*Work item*
Set down each line exactly, beginning with the one that contains "Enable the Auto Backup checkbox" and continuing through the last line of the listing, and nothing else.

*Dataset records*
________________
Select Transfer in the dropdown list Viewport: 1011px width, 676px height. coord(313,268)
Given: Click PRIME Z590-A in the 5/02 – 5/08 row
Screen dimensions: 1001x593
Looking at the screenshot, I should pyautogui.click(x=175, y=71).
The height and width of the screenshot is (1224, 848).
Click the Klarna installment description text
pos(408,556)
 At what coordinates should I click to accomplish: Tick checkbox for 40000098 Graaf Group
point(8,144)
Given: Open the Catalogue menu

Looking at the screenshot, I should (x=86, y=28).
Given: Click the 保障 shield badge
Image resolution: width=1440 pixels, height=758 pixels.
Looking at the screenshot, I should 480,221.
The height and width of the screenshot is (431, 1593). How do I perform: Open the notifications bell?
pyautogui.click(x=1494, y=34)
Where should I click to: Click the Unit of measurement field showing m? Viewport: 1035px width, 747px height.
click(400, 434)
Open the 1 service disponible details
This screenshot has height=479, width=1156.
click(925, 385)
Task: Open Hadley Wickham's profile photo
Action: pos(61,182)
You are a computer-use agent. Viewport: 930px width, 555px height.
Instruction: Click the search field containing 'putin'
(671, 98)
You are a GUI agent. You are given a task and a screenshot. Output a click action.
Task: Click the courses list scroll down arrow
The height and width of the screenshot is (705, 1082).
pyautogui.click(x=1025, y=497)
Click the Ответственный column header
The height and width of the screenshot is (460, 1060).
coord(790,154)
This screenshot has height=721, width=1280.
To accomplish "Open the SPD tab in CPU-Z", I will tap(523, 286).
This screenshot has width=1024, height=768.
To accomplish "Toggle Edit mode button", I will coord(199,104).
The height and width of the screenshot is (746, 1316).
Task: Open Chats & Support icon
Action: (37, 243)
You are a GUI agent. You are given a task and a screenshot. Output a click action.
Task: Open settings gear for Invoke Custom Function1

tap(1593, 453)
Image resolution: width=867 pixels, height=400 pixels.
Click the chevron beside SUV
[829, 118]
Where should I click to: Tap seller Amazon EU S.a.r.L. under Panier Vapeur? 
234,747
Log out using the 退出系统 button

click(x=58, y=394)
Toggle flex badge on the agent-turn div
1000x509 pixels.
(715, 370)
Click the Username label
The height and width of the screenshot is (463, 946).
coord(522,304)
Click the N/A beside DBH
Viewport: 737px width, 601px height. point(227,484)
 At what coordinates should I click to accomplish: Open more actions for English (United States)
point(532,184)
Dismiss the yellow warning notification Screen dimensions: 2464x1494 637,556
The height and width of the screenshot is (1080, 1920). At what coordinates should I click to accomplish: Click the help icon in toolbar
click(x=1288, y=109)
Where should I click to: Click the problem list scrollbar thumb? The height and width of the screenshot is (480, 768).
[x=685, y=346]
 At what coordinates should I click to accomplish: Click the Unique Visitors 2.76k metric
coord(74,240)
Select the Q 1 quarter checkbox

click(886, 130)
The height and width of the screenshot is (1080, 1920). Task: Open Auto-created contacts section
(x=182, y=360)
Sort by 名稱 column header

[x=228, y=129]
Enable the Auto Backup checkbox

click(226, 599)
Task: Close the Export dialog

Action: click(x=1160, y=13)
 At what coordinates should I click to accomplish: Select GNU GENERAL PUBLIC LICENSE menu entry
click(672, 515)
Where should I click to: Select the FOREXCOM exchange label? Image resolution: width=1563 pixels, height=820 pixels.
________________
*Reply to the exercise*
Enable the Auto Backup checkbox

click(226, 599)
Task: Close the Export dialog

Action: click(x=1160, y=13)
 At what coordinates should I click to accomplish: Select GNU GENERAL PUBLIC LICENSE menu entry
click(672, 515)
Where should I click to: Select the FOREXCOM exchange label? Image resolution: width=1563 pixels, height=820 pixels.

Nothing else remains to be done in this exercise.